D’un geste leste, l’assistant décocha un soufflet sonore à celui qu’il tenait jusqu’à présent pour son idole et son maître. La gifle retentit, plus bruyante qu’un coup de feu. Tous se figèrent, tandis que Noé Noévitch, les yeux écarquillés, portait la main à sa joue et arrondissait le dos.

— Asseyez-vous à votre place, lui ordonna Georges. Vous n’êtes plus metteur en scène. Le metteur en scène, c’est moi !

Le malheureux avait perdu la raison. C’était clair !

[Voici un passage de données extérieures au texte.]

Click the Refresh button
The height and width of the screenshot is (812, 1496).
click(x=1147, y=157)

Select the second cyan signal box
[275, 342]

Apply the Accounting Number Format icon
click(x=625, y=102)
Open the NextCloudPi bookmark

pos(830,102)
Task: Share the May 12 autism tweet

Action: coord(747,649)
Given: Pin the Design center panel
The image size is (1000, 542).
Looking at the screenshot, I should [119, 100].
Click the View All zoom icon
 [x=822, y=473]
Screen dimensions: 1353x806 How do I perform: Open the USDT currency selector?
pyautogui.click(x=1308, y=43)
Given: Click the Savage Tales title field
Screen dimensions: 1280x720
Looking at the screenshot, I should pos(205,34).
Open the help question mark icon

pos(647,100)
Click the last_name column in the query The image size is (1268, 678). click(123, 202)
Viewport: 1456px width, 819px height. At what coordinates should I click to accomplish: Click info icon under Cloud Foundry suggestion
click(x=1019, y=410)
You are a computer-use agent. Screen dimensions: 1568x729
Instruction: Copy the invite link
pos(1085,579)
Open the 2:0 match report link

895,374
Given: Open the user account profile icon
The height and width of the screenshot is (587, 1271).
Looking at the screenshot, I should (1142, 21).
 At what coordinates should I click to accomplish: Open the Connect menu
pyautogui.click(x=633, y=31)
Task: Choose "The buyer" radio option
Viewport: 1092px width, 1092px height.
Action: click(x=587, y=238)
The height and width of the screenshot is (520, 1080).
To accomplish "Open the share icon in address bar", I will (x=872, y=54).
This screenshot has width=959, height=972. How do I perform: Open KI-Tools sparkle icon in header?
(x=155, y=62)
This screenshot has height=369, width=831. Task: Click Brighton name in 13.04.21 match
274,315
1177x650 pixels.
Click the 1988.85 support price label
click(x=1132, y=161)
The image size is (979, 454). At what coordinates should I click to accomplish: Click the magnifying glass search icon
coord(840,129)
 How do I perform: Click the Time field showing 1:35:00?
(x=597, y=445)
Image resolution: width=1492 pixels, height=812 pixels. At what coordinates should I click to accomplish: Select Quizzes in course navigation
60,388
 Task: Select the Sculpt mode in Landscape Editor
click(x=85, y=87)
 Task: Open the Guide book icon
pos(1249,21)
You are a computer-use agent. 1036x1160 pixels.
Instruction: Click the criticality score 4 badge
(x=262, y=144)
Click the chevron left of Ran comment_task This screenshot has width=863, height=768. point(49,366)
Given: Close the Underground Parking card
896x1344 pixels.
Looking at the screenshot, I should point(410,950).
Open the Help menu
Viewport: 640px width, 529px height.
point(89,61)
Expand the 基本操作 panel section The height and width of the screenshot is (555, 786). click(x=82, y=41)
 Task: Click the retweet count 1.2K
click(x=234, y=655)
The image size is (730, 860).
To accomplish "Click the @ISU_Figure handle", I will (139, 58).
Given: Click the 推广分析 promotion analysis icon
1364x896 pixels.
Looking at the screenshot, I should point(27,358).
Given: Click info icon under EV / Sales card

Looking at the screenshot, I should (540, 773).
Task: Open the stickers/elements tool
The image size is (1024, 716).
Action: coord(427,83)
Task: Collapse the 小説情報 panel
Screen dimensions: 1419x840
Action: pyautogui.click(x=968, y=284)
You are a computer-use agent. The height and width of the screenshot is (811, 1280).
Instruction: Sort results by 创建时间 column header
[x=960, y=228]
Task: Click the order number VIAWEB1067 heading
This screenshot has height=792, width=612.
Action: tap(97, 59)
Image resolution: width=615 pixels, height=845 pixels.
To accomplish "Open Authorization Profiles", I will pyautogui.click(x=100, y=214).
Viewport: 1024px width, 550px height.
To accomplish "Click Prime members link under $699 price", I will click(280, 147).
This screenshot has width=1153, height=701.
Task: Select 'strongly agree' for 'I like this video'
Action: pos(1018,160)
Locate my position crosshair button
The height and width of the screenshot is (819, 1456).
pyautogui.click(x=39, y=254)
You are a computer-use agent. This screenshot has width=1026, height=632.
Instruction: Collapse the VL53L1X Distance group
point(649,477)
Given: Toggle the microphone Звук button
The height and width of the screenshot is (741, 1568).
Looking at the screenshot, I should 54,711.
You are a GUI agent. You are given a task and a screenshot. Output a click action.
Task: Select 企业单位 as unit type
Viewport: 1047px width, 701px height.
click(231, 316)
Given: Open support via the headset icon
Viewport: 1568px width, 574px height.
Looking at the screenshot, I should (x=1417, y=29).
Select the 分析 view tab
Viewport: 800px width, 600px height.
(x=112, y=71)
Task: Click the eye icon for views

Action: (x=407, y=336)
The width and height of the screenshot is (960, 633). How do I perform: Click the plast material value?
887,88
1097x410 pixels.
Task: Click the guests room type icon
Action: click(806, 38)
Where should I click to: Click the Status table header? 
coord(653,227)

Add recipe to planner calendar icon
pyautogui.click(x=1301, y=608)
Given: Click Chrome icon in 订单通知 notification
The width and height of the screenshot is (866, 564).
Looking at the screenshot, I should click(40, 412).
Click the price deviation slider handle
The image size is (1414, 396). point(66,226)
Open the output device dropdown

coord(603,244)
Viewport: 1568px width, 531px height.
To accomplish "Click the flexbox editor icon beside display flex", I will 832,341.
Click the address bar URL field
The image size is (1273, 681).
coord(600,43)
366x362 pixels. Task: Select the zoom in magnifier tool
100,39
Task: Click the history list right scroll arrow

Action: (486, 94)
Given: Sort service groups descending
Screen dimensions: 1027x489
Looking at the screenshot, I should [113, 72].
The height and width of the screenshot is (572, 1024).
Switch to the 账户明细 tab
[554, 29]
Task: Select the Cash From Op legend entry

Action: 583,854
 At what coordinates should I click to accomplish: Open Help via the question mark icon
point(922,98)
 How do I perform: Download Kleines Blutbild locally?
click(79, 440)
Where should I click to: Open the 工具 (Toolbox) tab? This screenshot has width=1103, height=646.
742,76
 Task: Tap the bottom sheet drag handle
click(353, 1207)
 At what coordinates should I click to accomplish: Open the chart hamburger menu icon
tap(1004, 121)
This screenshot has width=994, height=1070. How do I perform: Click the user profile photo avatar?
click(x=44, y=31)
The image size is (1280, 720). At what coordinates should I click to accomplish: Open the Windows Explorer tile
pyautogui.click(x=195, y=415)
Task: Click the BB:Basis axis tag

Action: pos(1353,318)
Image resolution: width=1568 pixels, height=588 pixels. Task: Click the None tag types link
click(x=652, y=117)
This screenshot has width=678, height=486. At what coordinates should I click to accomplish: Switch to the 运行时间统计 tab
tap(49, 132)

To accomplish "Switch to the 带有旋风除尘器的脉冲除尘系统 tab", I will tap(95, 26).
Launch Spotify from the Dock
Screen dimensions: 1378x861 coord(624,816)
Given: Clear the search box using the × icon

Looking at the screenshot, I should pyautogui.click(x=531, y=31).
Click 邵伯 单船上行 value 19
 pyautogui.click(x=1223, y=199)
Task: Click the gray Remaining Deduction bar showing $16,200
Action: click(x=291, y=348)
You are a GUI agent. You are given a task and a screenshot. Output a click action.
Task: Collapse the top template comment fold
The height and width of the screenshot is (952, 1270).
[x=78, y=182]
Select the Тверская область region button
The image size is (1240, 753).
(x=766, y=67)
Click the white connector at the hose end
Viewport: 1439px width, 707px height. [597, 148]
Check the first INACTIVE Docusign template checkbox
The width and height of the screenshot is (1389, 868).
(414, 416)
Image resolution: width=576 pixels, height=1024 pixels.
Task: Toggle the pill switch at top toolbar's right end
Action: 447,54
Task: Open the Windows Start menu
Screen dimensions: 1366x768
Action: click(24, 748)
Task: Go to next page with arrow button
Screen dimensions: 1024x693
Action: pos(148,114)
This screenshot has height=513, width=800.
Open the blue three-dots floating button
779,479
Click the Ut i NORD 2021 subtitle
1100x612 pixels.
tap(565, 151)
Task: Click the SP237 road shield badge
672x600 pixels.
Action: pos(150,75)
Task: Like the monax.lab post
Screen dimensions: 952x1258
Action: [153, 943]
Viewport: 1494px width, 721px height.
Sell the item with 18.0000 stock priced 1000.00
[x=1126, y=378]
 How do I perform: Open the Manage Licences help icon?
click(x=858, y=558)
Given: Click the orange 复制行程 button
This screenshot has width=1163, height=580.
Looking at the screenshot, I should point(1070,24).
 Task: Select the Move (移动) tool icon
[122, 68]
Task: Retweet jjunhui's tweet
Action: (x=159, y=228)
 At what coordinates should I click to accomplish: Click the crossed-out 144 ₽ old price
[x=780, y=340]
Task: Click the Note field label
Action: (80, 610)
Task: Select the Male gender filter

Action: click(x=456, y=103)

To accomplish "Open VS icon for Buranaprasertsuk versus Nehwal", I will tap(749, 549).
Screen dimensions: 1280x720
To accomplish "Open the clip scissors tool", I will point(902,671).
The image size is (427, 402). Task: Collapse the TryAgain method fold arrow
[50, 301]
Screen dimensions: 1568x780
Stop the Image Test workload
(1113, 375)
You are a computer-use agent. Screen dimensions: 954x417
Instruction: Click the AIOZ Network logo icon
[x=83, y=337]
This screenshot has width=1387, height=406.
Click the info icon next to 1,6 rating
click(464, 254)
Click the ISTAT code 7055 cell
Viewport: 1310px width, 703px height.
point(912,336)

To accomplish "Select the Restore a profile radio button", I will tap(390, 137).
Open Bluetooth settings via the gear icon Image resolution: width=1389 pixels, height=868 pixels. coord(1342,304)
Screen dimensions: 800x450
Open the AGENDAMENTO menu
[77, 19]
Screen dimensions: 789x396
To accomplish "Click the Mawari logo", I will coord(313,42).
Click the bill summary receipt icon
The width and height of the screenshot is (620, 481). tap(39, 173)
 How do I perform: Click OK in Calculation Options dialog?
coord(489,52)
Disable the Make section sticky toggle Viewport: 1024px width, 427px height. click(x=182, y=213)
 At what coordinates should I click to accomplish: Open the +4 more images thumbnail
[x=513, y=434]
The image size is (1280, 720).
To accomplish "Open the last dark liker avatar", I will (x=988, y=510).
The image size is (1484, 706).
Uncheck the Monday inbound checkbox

En quelques larges enjambées, il gagna le milieu de la scène, où le décor était dressé, et monta à la chambre de la geisha. Il s’arrêta devant la table basse, s’assit par terre et fit basculer le couvercle du faux coffret : celui-là même où se rejoignaient les fils qui, à la fin de la pièce, permettaient de déclencher l’envol des deux comètes.

Le premier moment de stupeur passa.

— Eh, camarade, mais qu’est-ce qui te prend…

Labiline s’était levé, tournant son index contre sa tempe.

— Il faut te calmer.

Rézonovski se leva à son tour.

— Georges, mon cher ami, pourquoi être monté sur scène ? Viens ici, causons un peu.

— Novimosoki-san, on ne doit pas falapper le senseï ! dit Gazonov d’un ton courroucé en se hissant sur le hanamiti. Il n’y a lien de pile !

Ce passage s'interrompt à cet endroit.